We’re pleased to announce we’ve released RDB Loader version 4.3.0
This release brings some important bug fixes, especially around table migrations. Table migrations are an important feature of RDB Loader: if you update an Iglu schema (e.g. from version 1-0-0
to 1-0-1
) then the loader automatically alters the target table to accommodate the newer events. However, we discovered a number of edge cases where migrations did not work as expected.
Redshift loader: Fix to alter max length of text fields
This bug could affect your pipeline if you load into Redshift with RDB Loader. The bug was introduced in version 3.0.0 and does not affect older versions.
If you update an Iglu schema by raising the maxLength
setting for a string field, then RDB Loader should respond by altering the table e.g. from VARCHAR(10)
to VARCHAR(20)
. Because of this bug, RDB Loader did not attempt to alter the column length; it would instead attempt to load the newer events into the table without running the migrations. You might be affected by this bug if you have recently updated an Iglu schema by raising the max length of a field. If you think you have been affected by this bug, we suggest you check your entity tables and manually alter the table if needed:
ALTER TABLE <SHREDDED_TABLE_NAME> ALTER COLUMN <EXTENDED_COLUMN> TYPE VARCHAR(<NEW_SIZE>);
The bug is fixed in this new 4.3.0 release. Once you upgrade to 4.3.0, RDB Loader will be prepared to correctly migrate your table in response to future field length changes.
Redshift loader: Fix to recover from failed migrations
This bug could affect your pipeline if you load into Redshift with RDB Loader. The bug was introduced in version 1.2.0.

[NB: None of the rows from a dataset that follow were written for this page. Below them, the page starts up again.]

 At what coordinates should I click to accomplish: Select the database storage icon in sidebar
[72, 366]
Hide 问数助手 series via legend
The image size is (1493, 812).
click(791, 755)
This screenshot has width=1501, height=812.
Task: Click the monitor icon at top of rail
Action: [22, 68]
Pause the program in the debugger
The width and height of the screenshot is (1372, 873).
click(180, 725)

If a table migration is immediately followed by a batch which cannot be loaded for any reason, then a table could be left in an inconsistent state where a migration was partially applied. If this ever happened, then RDB Loader could get stuck on successive loads with error messages like:
Invalid operation: cannot alter column “CCCCCCC” of relation “XXXXXXX", target column size should be different; - SqlState: 0A000
With this new 4.3.0 release, the inconsistent state is still reachable (due to Redshift limitations), but the loader is robust to recover from it.
Redshift loader: Fix migrations for batches with multiple versions of the same schema
This bug could affect your pipeline if you load into Redshift with RDB Loader. The bug was introduced in version 1.3.0.
It is possible and completely allowed for a batch of events to contain multiple versions of the same schema, e.g. both 1-0-0
and 1-0-1
. However, because of this bug, the loader was in danger of trying to perform table migrations twice. This could result in an error message like (same error as in previous case):
Invalid operation: cannot alter column “CCCCCCC” of relation “XXXXXXX", target column size should be different; - SqlState: 0A000
or following one depending on schema migration.
Invalid operation: cannot add column “CCCCCCC” of relation “XXXXXXX", already exists; - SqlState: 0A000
This is fixed in the 4.3.0 release, and now the loader will not enter this failure state if a batch contains multiple versions of the same schema.
Snowflake loader: Configure folder monitoring without a stage, while doing loading with a stage
This is a new feature you can benefit from if you load into Snowflake with RDB Loader. The Snowflake loader allows two alternative methods for authentication between the warehouse and the S3 bucket: either using Snowflake storage integration, or using temporary credentials generated with AWS STS. Previously, you were forced to pick the same method for loading events and for folder monitoring. With this change, it is possible to use the storage integration for loading events, but temporary credentials for folder monitoring. This is beneficial if you want the faster load times from using a storage integration, but do not want to go through the overhead of setting up a storage integration just for folder monitoring.
Take a look at the github issue for more details on the different ways to configure the loader to use the different authentication methods.
Snowflake and Databricks loaders: Fix inserting timestamps with wrong timezone to manifest table
This is a low-impact bug that is not expected to have any detrimental effect on loading. It could affect your pipeline if you load into Snowflake or Databricks, and if your warehouse is set to have a non-UTC timezone by default.
This bug affects the manifest table, which is the table the loader uses to track which batches have been loaded already. Because of this bug, timestamps in the manifest table were stored using the default timezone of the warehouse, not UTC. This bug could only affect you in the unlikely case you use the manifest table for some other purpose.
Starting from this version 4.3.0 release, we now take care to insert timestamps with the UTC timezone.
Upgrading to 4.3.0
If you are already using a recent version of RDB Loader (3.0.0 or higher) then upgrading to 4.3.0 is as simple as pulling the newest docker images. There are no changes needed to your configuration files.
docker pull snowplow/transformer-kinesis:4.3.0
docker pull snowplow/rdb-loader-redshift:4.3.0
docker pull snowplow/rdb-loader-snowflake:4.3.0
docker pull snowplow/rdb-loader-databricks:4.3.0
The Snowplow docs site has a full guide to running the RDB Loader.